**Problem requirements**
Copy, word for word, the opening line of the data and each line after it until the line that contains "Viewport: 1440px width, 900px height.", which is included. Leave the pictures out.

**Information**
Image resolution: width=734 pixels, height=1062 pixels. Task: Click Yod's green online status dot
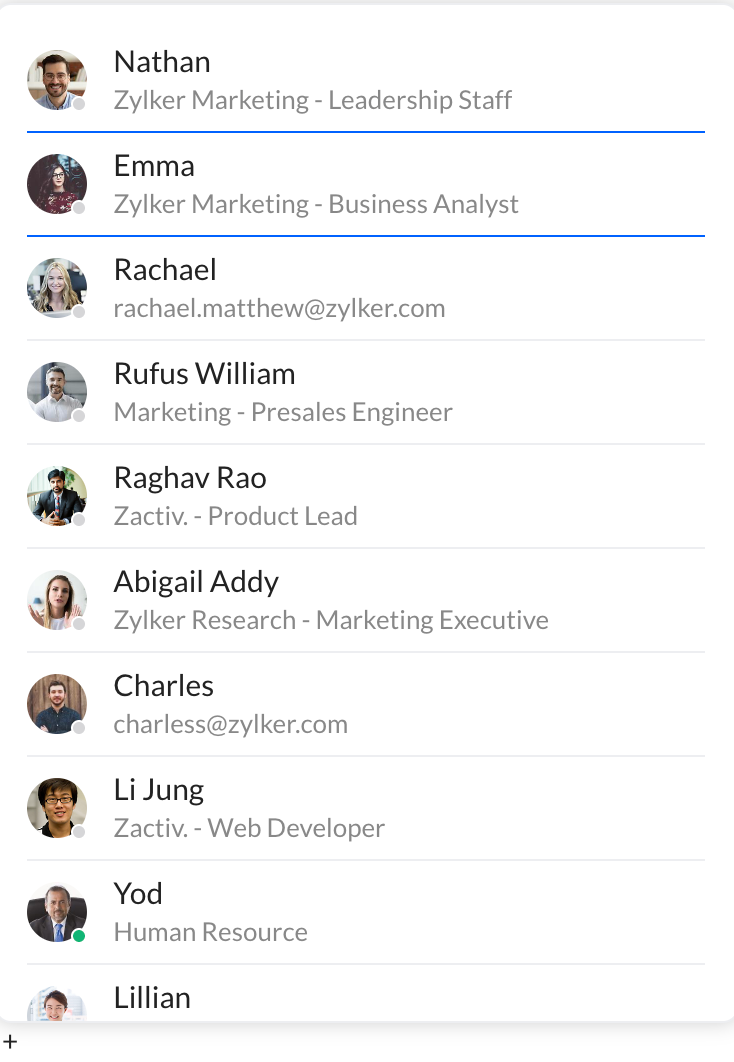(x=79, y=935)
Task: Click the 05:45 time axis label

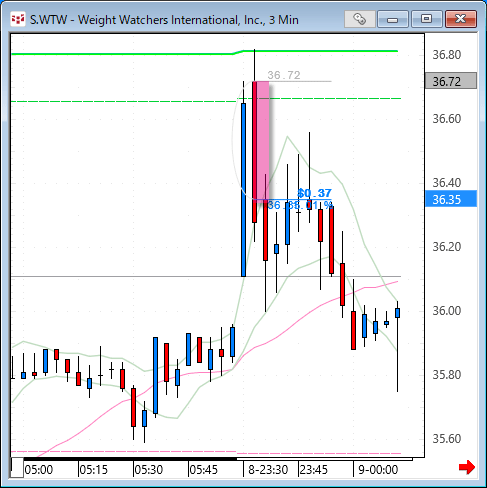Action: [203, 470]
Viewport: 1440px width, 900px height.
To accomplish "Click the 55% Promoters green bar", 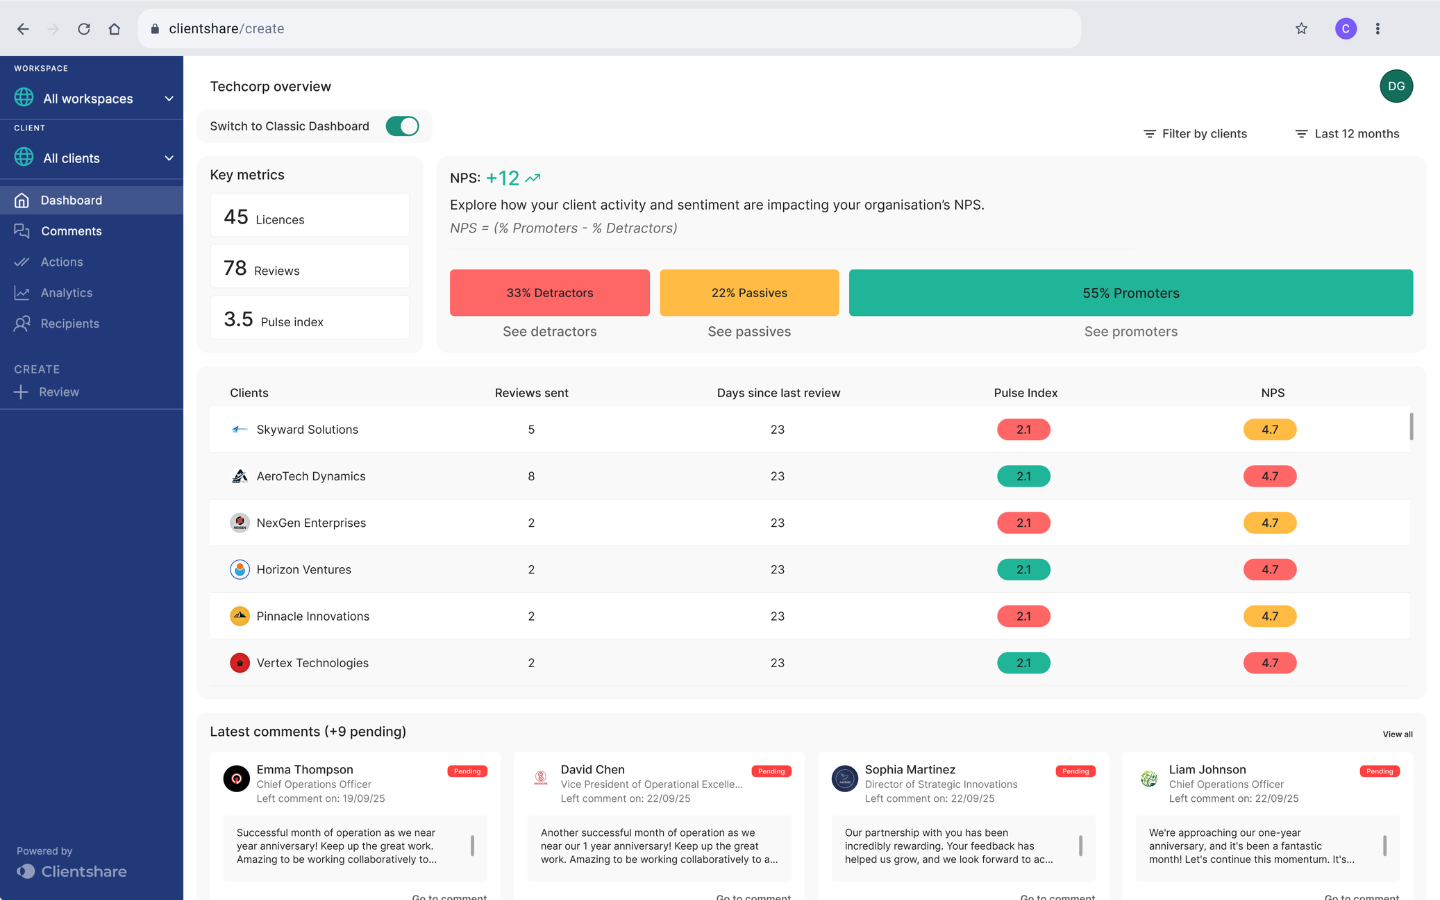I will coord(1131,293).
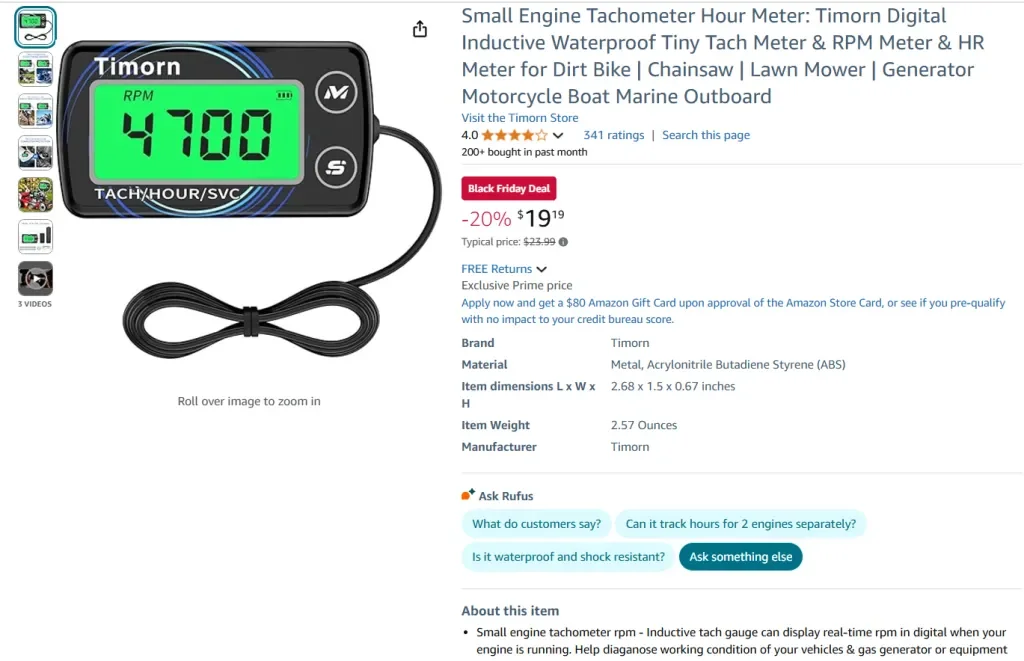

**Task answer**
Image resolution: width=734 pixels, height=1062 pixels. Task: Click Yod's green online status dot
(x=79, y=935)
Task: Click the 05:45 time axis label

Action: [203, 470]
Viewport: 1440px width, 900px height.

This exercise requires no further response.